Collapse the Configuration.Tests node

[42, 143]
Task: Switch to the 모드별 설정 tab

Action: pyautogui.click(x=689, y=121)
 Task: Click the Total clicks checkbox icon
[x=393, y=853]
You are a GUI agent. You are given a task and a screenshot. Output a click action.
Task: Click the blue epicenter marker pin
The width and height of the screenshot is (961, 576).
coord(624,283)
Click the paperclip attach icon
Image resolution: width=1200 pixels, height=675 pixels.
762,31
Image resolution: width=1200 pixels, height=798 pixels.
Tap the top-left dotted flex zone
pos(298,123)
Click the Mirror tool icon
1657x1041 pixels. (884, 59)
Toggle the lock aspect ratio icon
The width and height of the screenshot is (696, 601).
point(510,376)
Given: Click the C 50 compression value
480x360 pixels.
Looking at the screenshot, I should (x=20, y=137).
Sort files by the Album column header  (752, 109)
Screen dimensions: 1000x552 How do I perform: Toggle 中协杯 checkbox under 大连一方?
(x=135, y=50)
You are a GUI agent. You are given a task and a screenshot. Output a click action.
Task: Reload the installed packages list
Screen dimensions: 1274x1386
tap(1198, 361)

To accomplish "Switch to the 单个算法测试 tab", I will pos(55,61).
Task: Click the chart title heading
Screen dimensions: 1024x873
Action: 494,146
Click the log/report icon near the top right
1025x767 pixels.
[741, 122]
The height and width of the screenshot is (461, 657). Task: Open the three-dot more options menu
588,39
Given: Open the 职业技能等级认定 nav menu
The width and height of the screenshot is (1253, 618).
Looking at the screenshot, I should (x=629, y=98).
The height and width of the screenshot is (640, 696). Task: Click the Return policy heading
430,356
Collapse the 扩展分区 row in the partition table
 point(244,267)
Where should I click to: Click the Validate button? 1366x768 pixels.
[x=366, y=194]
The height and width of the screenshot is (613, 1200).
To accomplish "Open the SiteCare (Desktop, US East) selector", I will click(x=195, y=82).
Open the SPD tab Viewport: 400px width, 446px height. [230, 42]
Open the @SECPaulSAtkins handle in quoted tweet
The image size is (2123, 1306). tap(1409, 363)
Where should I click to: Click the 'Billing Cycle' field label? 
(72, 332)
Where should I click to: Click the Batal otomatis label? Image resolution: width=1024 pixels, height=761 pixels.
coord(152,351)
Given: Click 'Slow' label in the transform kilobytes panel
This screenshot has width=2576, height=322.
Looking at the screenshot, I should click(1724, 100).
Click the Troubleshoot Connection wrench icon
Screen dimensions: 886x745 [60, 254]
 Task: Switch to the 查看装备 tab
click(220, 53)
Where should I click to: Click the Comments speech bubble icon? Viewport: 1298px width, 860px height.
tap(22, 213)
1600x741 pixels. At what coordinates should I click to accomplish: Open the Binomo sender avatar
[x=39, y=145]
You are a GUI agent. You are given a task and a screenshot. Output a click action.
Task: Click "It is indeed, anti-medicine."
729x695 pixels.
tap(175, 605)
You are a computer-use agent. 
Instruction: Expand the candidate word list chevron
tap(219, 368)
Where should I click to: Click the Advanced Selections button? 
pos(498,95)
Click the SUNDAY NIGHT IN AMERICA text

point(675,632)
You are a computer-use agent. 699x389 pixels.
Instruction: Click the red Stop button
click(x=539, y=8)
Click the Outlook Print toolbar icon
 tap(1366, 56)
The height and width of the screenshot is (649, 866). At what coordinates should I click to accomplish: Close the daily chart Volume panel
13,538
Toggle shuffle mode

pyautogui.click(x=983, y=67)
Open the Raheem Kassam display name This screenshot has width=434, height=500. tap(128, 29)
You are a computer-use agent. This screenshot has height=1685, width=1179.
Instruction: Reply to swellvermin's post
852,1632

**THE PROBLEM**
From the material above, copy each line that includes the word "computer".

**ANSWER TO THE EXERCISE**
You are a computer-use agent. 
You are a computer-use agent. 699x389 pixels.
You are a computer-use agent. This screenshot has height=1685, width=1179.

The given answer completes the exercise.